Limitations of the study

EAE is not a model of chronic progression in MS; for this reason, we were not able to study the association of IPL thinning with the progressive phase of the disease, and we focused on the timing of synaptic loss in the context of inflammatory demyelination. Also, the utilized Olink kits are not validated for use in mice. Olink Explore 3072 is fully validated for use in blood from MS patients but not in mice. Therefore, the reported biomarker association could not be replicated in EAE mice. To what degree the levels in the blood reflect the magnitude of corresponding tissue involvement remains incompletely defined for some of the included biomarkers. At this stage, Olink proteomics was performed on patients with stable RRMS. Future studies are needed to quantify SNAP-25 in patients presenting with a recent accumulation of disability.

STAR★Methods

Key resources table

REAGENT or RESOURCE SOURCE IDENTIFIER
Antibodies

mouse mAb α-Bassoon Enzo Lifesciences ADI-VAM-PS003-F; RRID: AB_11181058
rabbit pAb Homer1 Synaptic Systems 160003; RRID:AB_887730
guinea pig pAb α-VGluT1 Sigma AB5905; RRID:AB_2301751
Alexa-fluorophore-conjugated secondary antibodies Thermo Fisher Scientific N/A

Biological samples

Human serum sample Green et al.36 N/A
Mice retina This paper N/A

Chemicals, peptides, and recombinant proteins

MOG35,36,37,38,39,40,41,42,43,44,45,46,47,48,49,50,51,52,53,54,57 peptide Genemed Synthesis N/A

Critical commercial assays

Olink explorer kit Olink 3072

Experimental models: Organisms/strains

8-10-week-old female mice Cruz-Herranz et al.33 C57BL/6J

Software and algorithms

MATLAB This paper N/A
ImageJ NIH version 1.53f
Zen Black acquisition software Zeiss N/A

Resource availability

Lead contact

Further information and requests for resources should be directed to and will be fulfilled by the lead contact, Ari J. Green (agreen@ucsf.edu).

Materials availability

All materials are available to any researcher for purpose of reproducing or extending the analysis.

Data and code availability

All data and materials used in the analysis are available to any researcher for purposes of reproducing or extending the analysis.
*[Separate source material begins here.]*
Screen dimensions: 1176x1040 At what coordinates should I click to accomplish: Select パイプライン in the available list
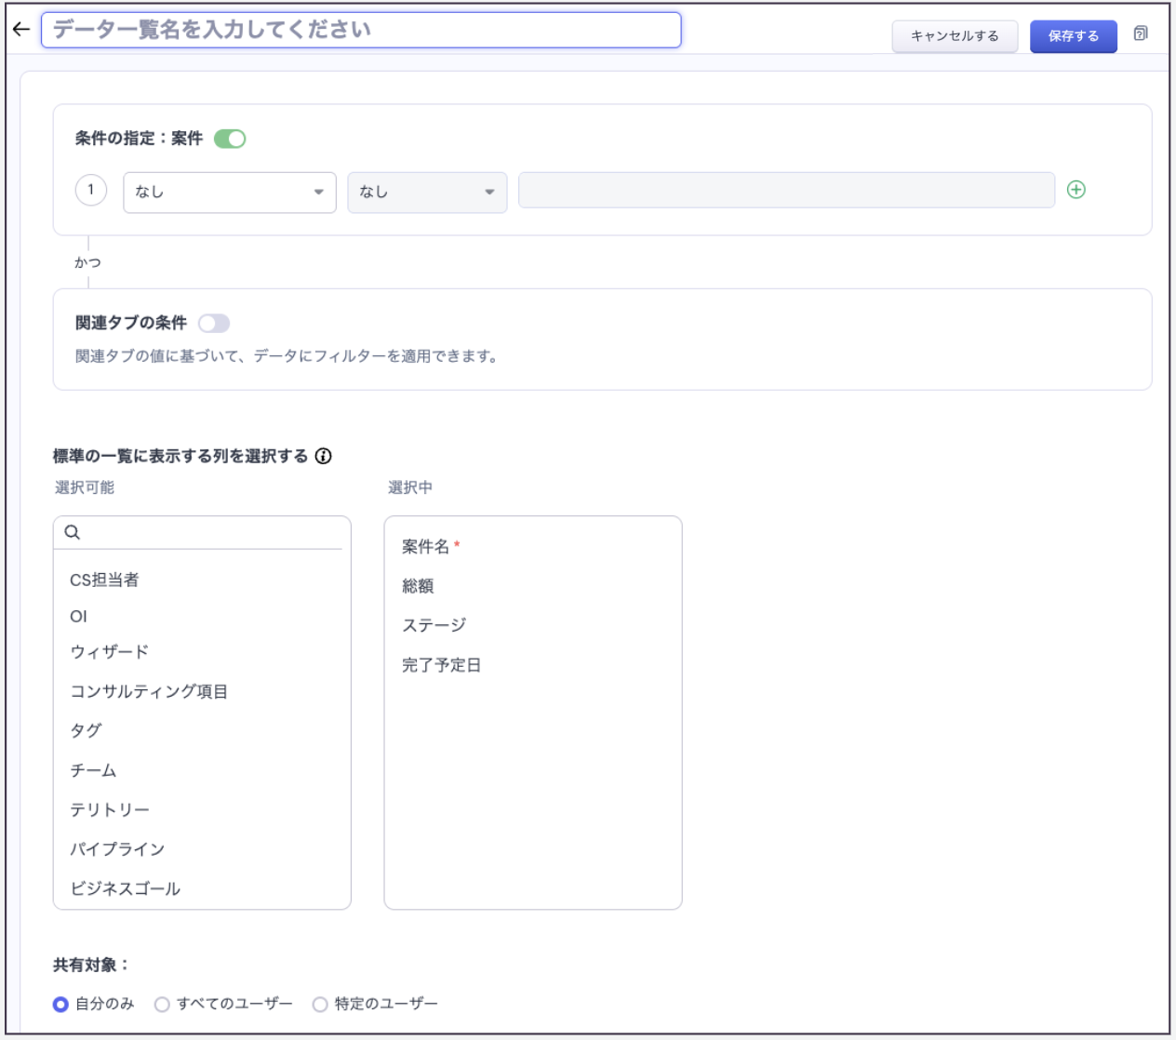coord(117,849)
The MATLAB script used in the manuscript is reported in the supplementary material.

Method details

Study design

The overall aim of the study was to determine whether synaptic injury in the retina is associated with progression in multiple sclerosis. The objective of the first portion of the study was to investigate the retina in EAE as a means to identify a biomarker that can be predictive of neuronal loss. The objective of the second portion of the study was to validate our findings in EAE, investigating if people with MS (PwMS) who develop SPMS show greater IPL loss, using macular volume OCT as a sign of pronounced synaptic pathology. The objective of the third portion of the study was to explore the pathophysiological mechanisms that might drive synaptic injury in PwMS, using a proteome-wide analysis.

Experimental model and subject details

Animal statement

All animals were maintained in barrier facilities on a 12-h light/dark cycle with food and water ad libitum. Experiments were conducted in compliance with the ARVO Statement for the Use of Animals in Ophthalmic and Vision Research, and all protocols were approved by the Institutional Animal Care and Use Committee (IACUC) of the University of California, San Francisco.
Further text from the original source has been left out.